Record High Remittances to Pakistan in May Ahead of Eidul Azha

US Dollars and Pakistani-Rupee

Mohsin Siddiqui (Chief Reporter) 

In an impressive financial development, remittances to Pakistan soared to an unprecedented high in May, as overseas workers sent substantial funds back home to their families in preparation for Eidul Azha. The State Bank of Pakistan (SBP) reported a remarkable $3.2 billion in remittances for May, marking a significant 54.2 percent increase compared to the same month in the previous year. On a month-over-month basis, remittances witnessed a 15.3 percent rise, showcasing a robust financial inflow.

During the fiscal year 2024, spanning July to May, Pakistan received a total of $27.1 billion in remittances from its citizens working abroad. This amount represents an 8 percent annual increase, reflecting the growing trend of financial support from the Pakistani diaspora.

The surge in remittance flows in May can be primarily attributed to seasonal factors, particularly the inflows associated with Eidul Azha. During this period, Pakistanis living abroad traditionally send large sums of money to their families for the purchase of sacrificial animals and other festive preparations. Analysts attribute the record-breaking figures to these seasonal events.

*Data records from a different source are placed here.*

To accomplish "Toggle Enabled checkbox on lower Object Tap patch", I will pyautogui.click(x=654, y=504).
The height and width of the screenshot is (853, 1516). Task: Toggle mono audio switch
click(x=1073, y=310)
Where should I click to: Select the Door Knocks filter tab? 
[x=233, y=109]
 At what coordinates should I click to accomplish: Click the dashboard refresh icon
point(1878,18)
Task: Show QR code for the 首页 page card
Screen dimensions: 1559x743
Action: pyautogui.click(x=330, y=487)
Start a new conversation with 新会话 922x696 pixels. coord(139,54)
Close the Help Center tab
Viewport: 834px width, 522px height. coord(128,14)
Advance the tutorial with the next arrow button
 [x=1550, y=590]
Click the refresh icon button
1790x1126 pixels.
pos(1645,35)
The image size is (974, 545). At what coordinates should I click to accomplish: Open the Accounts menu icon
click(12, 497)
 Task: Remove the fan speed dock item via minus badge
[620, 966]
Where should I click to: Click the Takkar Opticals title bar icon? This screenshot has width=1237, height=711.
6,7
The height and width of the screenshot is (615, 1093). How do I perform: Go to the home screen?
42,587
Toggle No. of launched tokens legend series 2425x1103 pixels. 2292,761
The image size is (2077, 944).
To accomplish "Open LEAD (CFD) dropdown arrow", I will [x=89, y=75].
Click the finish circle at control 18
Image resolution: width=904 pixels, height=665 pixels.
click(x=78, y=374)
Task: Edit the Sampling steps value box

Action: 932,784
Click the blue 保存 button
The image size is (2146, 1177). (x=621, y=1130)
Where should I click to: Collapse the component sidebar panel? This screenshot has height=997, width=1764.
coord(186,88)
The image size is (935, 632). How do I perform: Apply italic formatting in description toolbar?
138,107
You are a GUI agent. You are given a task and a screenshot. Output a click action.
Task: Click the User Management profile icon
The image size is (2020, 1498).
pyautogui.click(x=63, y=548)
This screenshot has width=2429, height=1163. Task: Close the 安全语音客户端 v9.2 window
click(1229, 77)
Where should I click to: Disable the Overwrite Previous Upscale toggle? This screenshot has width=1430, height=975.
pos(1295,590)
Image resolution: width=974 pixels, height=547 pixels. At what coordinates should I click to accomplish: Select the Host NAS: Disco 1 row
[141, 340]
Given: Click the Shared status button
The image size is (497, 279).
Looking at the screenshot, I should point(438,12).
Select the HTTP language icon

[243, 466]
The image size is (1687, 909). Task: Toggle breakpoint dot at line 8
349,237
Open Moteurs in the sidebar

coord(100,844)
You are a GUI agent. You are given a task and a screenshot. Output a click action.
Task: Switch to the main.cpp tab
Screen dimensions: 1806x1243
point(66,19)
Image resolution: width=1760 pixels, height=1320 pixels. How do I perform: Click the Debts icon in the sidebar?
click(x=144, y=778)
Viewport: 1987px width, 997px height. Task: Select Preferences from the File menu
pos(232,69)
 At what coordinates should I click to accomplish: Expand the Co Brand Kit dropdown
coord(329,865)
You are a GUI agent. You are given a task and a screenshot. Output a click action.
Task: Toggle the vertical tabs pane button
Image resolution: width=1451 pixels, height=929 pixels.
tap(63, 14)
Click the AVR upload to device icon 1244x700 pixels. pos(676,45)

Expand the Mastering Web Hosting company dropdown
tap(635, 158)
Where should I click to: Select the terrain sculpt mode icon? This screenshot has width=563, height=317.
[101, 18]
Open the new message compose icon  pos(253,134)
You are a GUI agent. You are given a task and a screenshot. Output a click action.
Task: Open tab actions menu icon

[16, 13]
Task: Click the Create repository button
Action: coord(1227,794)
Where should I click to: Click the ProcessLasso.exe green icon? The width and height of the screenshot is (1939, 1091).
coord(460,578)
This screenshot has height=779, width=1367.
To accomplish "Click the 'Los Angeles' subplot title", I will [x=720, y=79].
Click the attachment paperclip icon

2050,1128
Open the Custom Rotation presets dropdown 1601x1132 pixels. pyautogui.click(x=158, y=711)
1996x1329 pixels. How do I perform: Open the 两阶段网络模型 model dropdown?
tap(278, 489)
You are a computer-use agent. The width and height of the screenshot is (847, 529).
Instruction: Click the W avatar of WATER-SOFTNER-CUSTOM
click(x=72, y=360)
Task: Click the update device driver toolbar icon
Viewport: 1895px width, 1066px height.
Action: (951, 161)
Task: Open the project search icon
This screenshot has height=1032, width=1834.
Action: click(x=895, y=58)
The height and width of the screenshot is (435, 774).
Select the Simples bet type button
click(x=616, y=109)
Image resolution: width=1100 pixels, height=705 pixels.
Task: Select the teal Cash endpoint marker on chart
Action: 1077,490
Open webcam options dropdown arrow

The top four countries contributing to remittance inflows in May were Saudi Arabia ($819.3 million), the United Arab Emirates ($668.5 million), the United Kingdom ($473.2 million), and the United States of America ($359.5 million). This geographical distribution highlights the key regions from which Pakistani workers are sending money back home.

Several factors underpin the overall increase in remittances from July to May, beyond just the Eid-related surge. A notable shift towards more regulated money transfer channels, a rise in the number of Pakistani immigrants in various countries, and the nation’s stable currency and economy have all played crucial roles.

“Remittances are typically higher during the Eid season; however, the record high numbers are likely due to a stabilizing economy and a large number of people going abroad for work,” noted Maaz Azam, an analyst at Optimus Capital Management. This perspective is supported by Topline Securities, which indicated that remittances exceeded forecasts, reaching $27 billion from July to May of FY2024, compared to the predicted $28 billion for the entire year. Similarly, the International Monetary Fund (IMF) had projected $28 billion in overseas remittances for FY2024.

Topline Securities further observed, “With this momentum and growth trajectory, Pakistan can achieve remittances of $29.5-30 billion for FY2024, up 8-10 percent YoY.” They also highlighted that the higher momentum in remittances is likely to persist due to the stability in the PKR/USD exchange rate and expectations of a new IMF program.

Remittances play a vital role in Pakistan’s economy as a significant source of non-debt-creating inflows, essential for maintaining foreign exchange reserves. Despite the SBP’s reserves standing at $9.1 billion as of May 31, which is sufficient to cover nearly two months of imports, they remain low and insufficient to meet the anticipated external financing needs for the upcoming years.

Pakistan faces a looming deadline to repay a substantial amount of debt by July 2024. Much of this repayment depends on securing debt rollovers. The frequent visits by the Prime Minister and his team to Saudi Arabia, the UAE, and China are primarily aimed at obtaining these rollovers, which are critical for setting the stage for the next IMF program.

The record high remittances provide a beacon of hope for Pakistan’s economic stability, especially amid challenging financial conditions. The increased inflows not only support families during the festive season but also contribute to the broader economic resilience of the country. As the nation prepares for Eidul Azha, the significant boost in remittances underscores the vital connection between the Pakistani diaspora and their homeland, fostering economic stability and growth.